Most Funds underperformed the higher-than-average returns for the small-cap Russell 2000 Index and, in some cases, the performance of our peer group as well for the one-, three-, and five-year periods ended 12/31/14. (View returns for The Royce Funds)

Many of these same Funds, however, also posted strong absolute results, earning average annual total returns for the three- and five-year periods ended 12/31/14 that were well above both their own and their respective benchmarks’ historical rolling three- and five-year averages.

More recently, through the first seven weeks of 2015, the performance of many of our portfolios has been correlated to the often violent spikes in the 10-year Treasury, as we would expect. In fact, it has been consistent with our experience of previous sharp rate increases in the post-financial crisis era.

The current, more volatile, less certain period seems to us to be a good time to heed the saying, “Past performance is no guarantee of future results.” What has worked over the past few years, a period dominated by QE and ZIRP (zero interest-rate policy), will almost certainly not work in the next cycle.

The years from 2011-2014 were dominated by defensive and high-growth areas. Investors flocked to high-yielding equities such as REITs, Utilities, and MLPs while also buying heavily into industries such as biotech and social media. In addition, non-earning companies were also popular, in large part for the asset protection that was artificially provided to them via QE.

It’s worth emphasizing how far out of favor risk management was during this period. Aggressive monetary policies had the unintended effect of suspending the historically typical functioning of capital markets in terms of the productive and destructive uses of capital.

But the rear view mirror can be a hypnotic and potentially deceptive instrument—look too long and you may miss what’s right in front of you. As prudent investors, we would not construct a portfolio that resembles the Russell 2000 today—with a third of its constituents being loss-making companies and its large weightings in areas such as biotech, REITs, MLPs, and social media that sport indefensible valuations.

And the fiscal climate is assuredly beginning to change. QE as we have known it in the U.S. has ended. One striking early indication of a return to what we would call normal can be seen in the rapidly widening high-yield spreads that are driving up the cost of capital.  Other encouraging signs include:

  • accelerated M&A activity
  • capital allocation transitioning from dividends and buybacks to capital expenditures and employment
  • the lack of a January effect in 2015
  • The earnings yield of the Russell 2000 looking compelling compared to the 10-year Treasury yield
  • the 12-month forward P/E of the Russell 2000 at a somewhat elevated 18.0x
  • the IPO calendar picking up, which could impact liquidity

In this context we think it’s time for a rebound for active management. More specifically, we see the potential for disciplined, risk-conscious approaches that seek the kind of fundamentally strong, attractively priced businesses that we expect to lead in the next cycle.

We think this is similar to what happened in the wake of the late ’90s tech bubble bursting. During that period, we maintained our discipline even after being told on numerous occasions that we were missing something and needed to accept the new realities of investing.

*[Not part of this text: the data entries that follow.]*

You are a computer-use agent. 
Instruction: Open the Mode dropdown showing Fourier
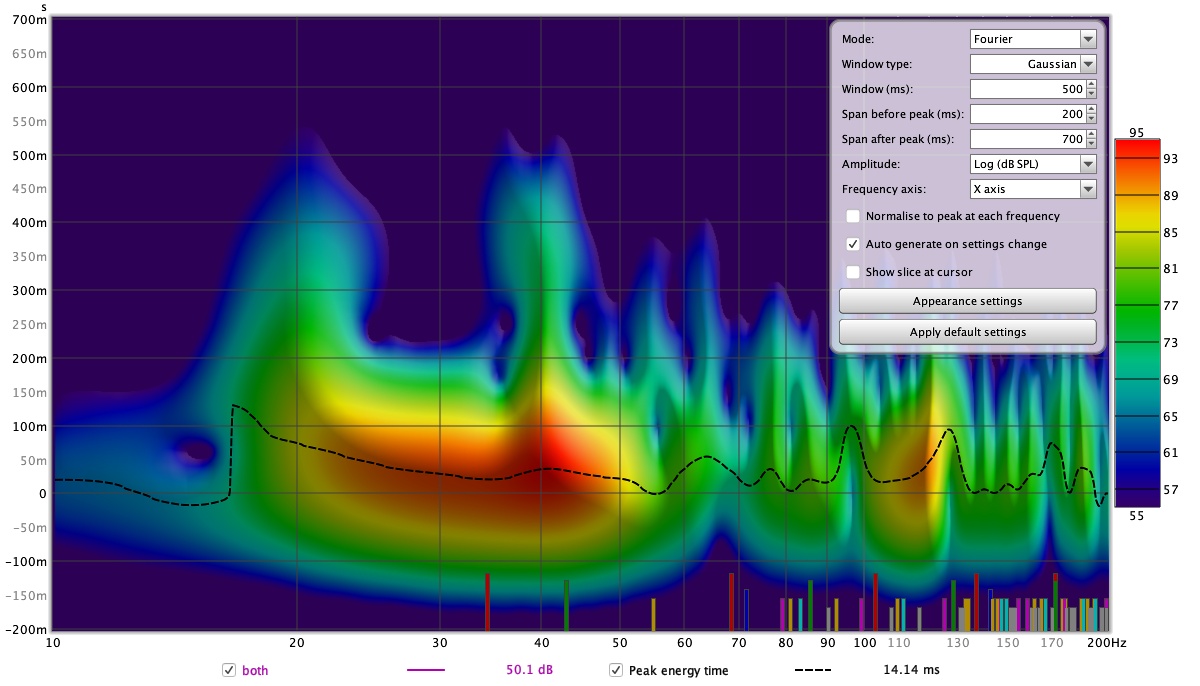(x=1033, y=39)
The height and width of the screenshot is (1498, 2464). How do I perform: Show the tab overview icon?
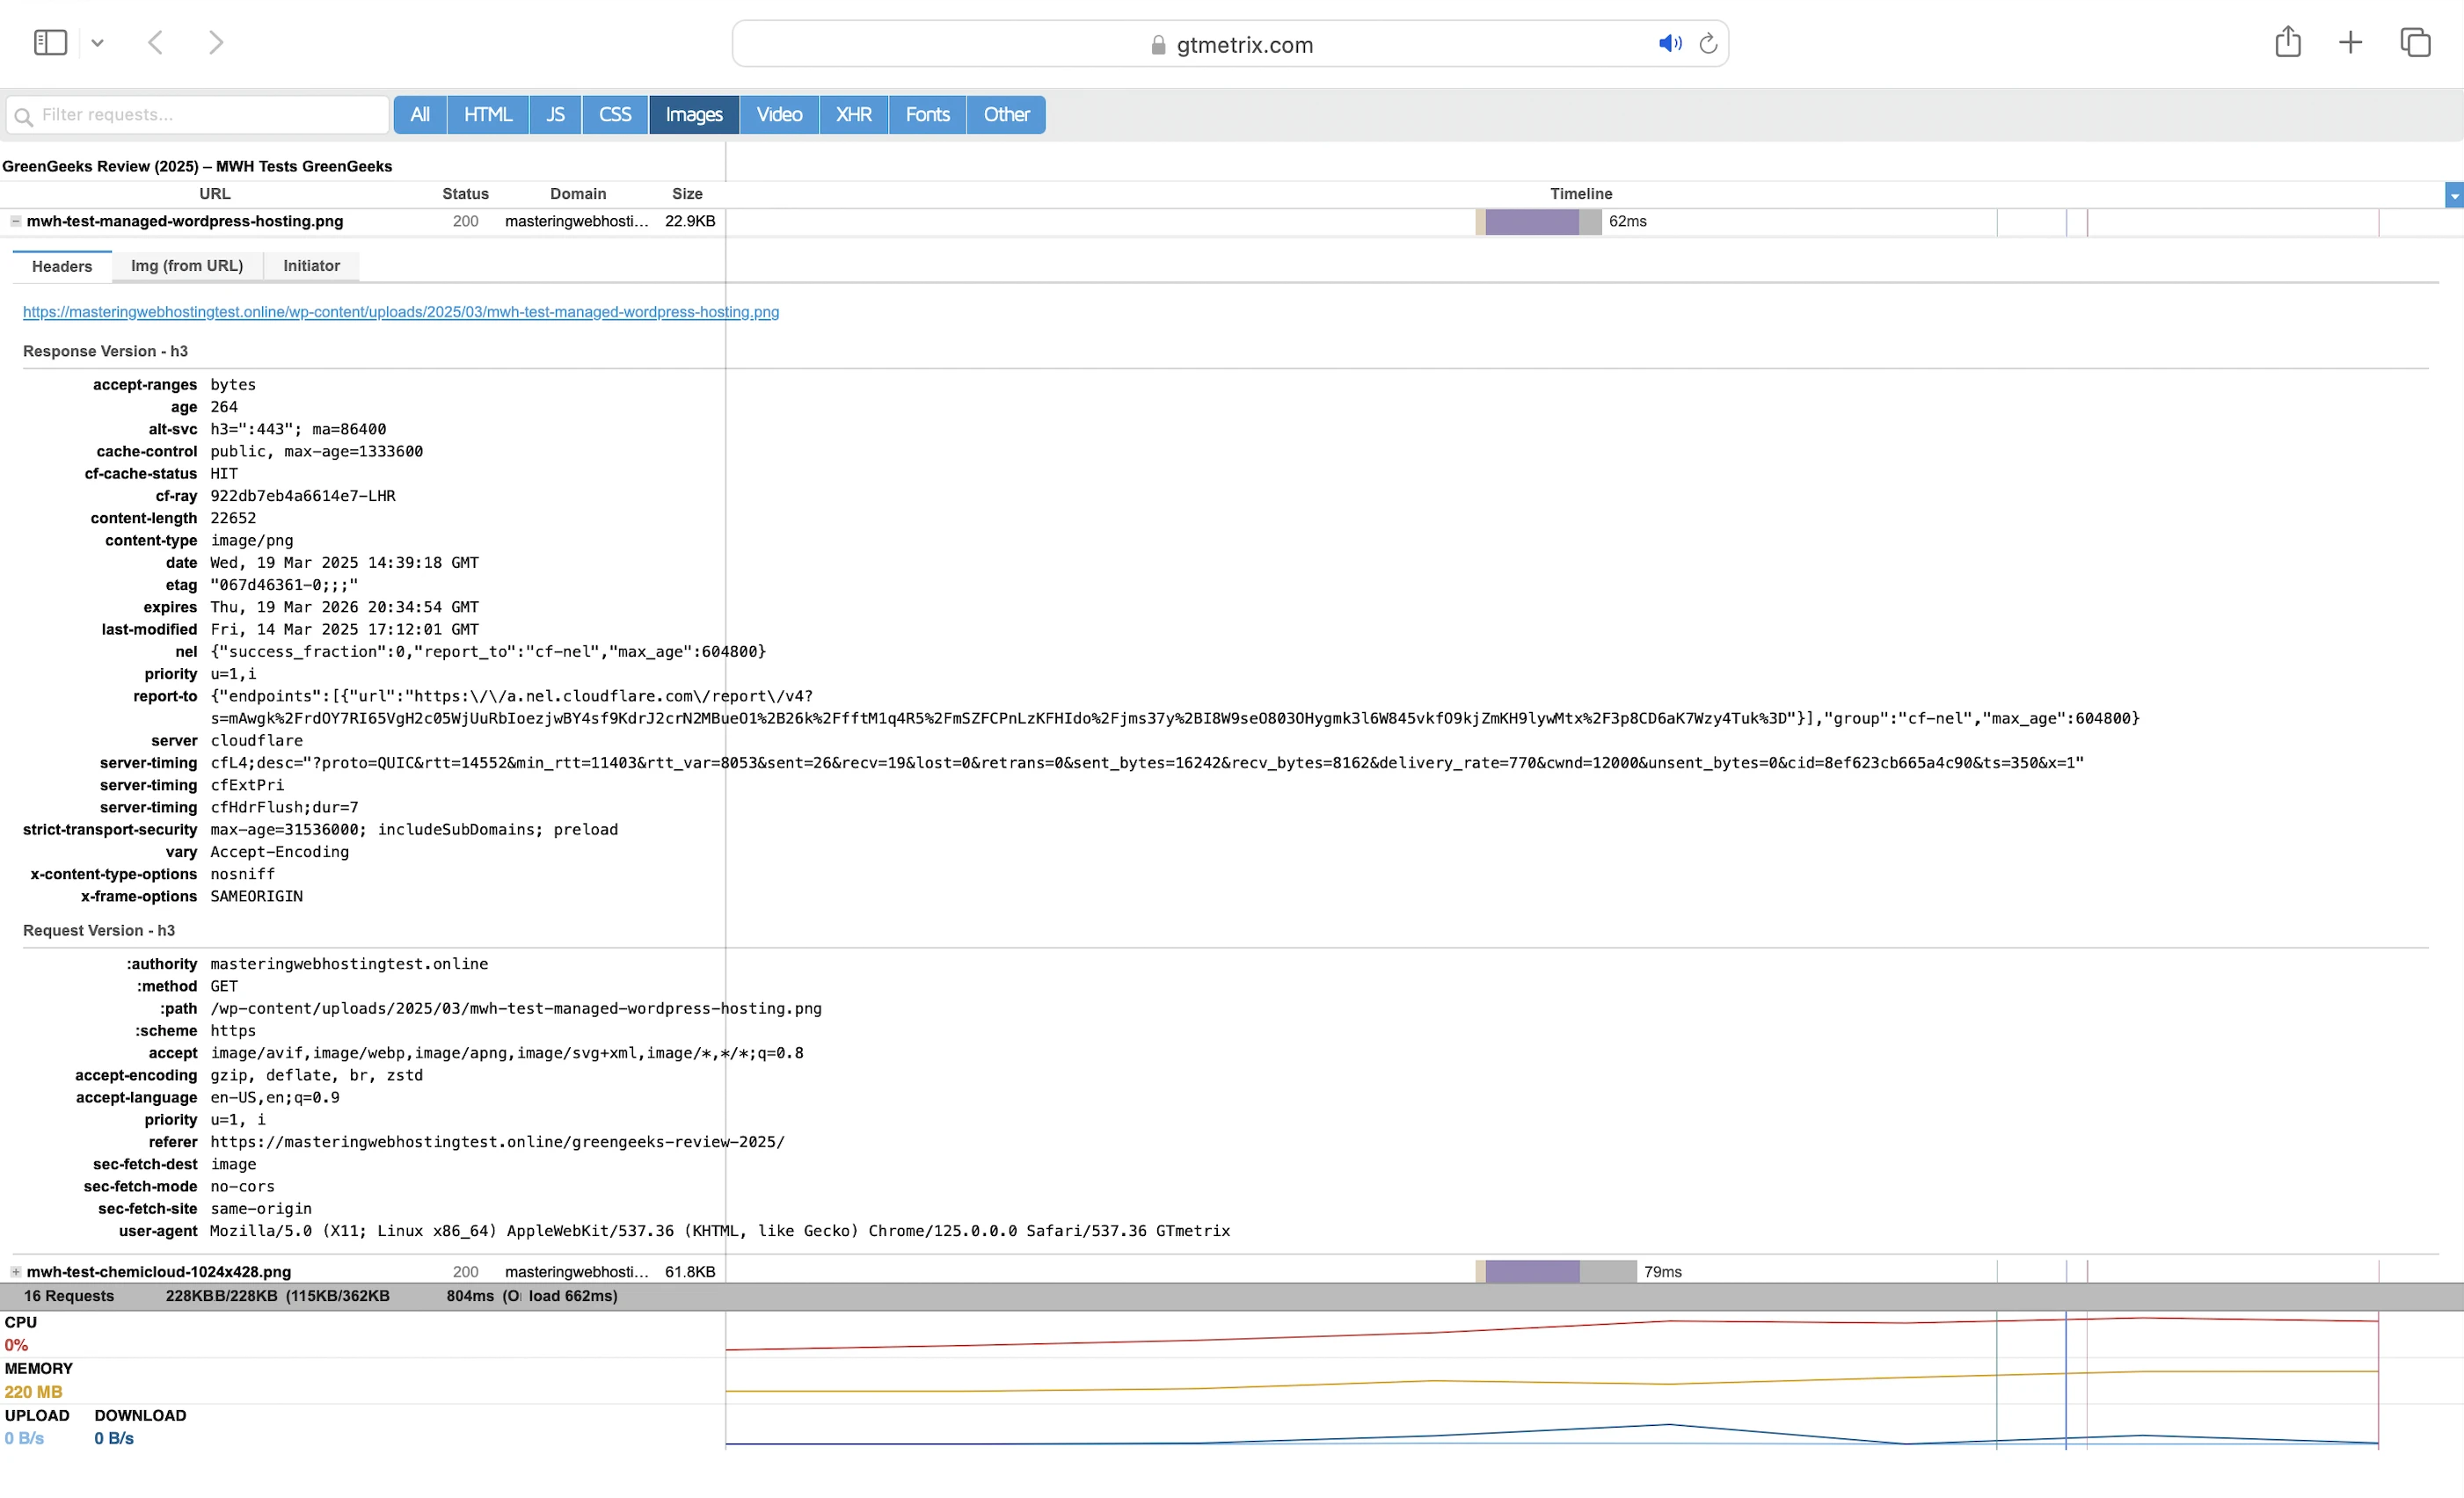[x=2415, y=42]
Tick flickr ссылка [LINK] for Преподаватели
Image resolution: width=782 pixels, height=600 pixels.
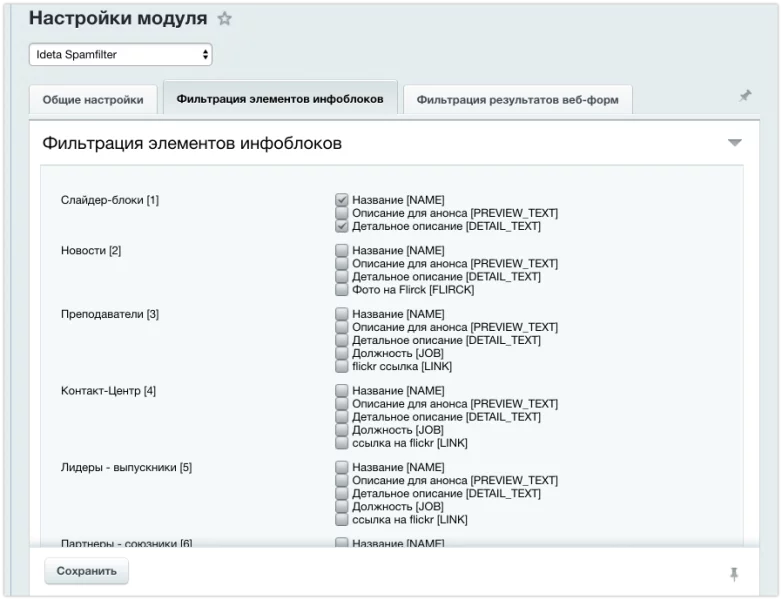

We chose instead to stick with what we know best, and the period following the tech bubble was one of the strongest for both absolute and relative performance in our firm’s history.

This did not happen because we did things differently—it happened because we remained faithful to our disciplined approaches, methodologies that we accept will go in and out of favor, sometimes severely, but in the end should prove their worth over full market cycles. This has worked over most of the last 40-plus years, and we believe strongly that it can work as we move forward.